Reaching Out To Local Government Representatives

Every area in the country should be adhering to the above ADA regulations. However, even when in keeping with regulations, some localities, for various reasons, still do not have as many handicap bays as they need. If your local area does not have enough handicap parking bays, you can reach out to your local government representatives.

Are Neighborhood Petition Forms Successful?

Neighborhood petition forms are very often successful. If there is a strong desire for positive change amongst the citizens of a local area, a petition to local government will often achieve a good result.

Disabled Parking - petition
Image by Scott Graham on Unsplash: Petitioning local government is a great way to get more disabled parking bays for your area.

How To Petition County Government For More Disabled Parking Spaces

There are a few steps you should take to make sure that your petition to your local government for more disabled parking spaces is as effective as possible.

Research What Parking Is Available In Your Local Area

The first step is to take a complete inventory of exactly how many disabled parking spaces are in your local area.
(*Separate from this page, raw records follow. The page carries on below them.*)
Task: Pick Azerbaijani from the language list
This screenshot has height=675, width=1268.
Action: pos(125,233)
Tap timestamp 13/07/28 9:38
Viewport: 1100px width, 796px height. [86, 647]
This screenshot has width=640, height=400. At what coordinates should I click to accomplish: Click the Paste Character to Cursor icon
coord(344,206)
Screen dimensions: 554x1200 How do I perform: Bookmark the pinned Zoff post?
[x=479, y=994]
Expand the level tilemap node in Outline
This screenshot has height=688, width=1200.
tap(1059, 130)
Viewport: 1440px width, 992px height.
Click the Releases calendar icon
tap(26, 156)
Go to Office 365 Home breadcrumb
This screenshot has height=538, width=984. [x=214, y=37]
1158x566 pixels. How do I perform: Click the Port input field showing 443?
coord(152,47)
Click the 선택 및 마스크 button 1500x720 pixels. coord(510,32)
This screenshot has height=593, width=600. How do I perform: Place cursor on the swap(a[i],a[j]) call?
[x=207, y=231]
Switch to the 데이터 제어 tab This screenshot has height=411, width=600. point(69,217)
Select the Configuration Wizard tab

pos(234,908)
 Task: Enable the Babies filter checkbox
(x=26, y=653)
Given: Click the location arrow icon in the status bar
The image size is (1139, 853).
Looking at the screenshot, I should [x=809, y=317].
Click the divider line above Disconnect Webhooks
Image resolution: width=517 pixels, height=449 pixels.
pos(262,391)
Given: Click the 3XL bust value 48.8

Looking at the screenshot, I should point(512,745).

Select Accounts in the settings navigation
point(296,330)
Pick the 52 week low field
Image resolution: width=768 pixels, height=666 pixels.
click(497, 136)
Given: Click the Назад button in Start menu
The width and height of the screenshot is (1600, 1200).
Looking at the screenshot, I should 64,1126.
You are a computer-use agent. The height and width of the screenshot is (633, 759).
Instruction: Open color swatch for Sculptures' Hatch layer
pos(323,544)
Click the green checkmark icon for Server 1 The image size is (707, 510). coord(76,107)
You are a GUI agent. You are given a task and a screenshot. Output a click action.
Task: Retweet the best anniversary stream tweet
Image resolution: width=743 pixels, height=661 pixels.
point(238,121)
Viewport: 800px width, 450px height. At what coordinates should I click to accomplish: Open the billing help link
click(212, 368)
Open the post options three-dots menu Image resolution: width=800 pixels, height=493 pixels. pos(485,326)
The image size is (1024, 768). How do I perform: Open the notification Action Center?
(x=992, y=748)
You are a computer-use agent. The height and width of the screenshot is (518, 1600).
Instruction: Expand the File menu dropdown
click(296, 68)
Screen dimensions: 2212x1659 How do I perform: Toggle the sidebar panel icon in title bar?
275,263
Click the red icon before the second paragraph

Work out how many disabled spaces there are relative to non-disabled spaces. Remember, even if the area is ADA-compliant (which it almost certainly will be), it may still not have enough disabled spaces for the specific needs of the populace of the area.

Decide Where There Should Be More Handicap Parking Bays

Decide where exactly the extra handicap bays are most needed. The more specific you can be in your petition, the better.

Find Out Which Department Is Best To Reach Out To

Find out which department of local government, and what people in that department, you need to petition. In some jurisdictions this will be the Department of Motor Vehicles; in others it will be town planning authorities. If you, or anybody you know, has a contact inside local government, it may be best to go through this channel. Remember, local politicians are always interested in attracting new votes!

Call And Write Letters To Local Government Representatives

The first point of contact can be a letter. Clearly and concisely spell out your case and make your requests. Remember, your case is for the good of everyone with disabilities in your community.

If your letter falls on deaf ears, the next method of communication should be a telephone call. There are several reasons why a letter can be put aside, but a phone call is much more immediate and difficult to ignore.

Start A Local Petition

If your letters and phone calls are not having the desired effect, try submitting a written petition with as many signatories as possible. When making a petition, you want to get the word out and invite as many local people to sign it as possible before you submit it. When a petition has a lot of signatories, local government will usually find it impossible to ignore.

Putting together a successful petition can be hard work. You will need to contact a lot of people, either in person or online. But it’ll be worth the effort when your area gets its new disabled parking bays. Good luck!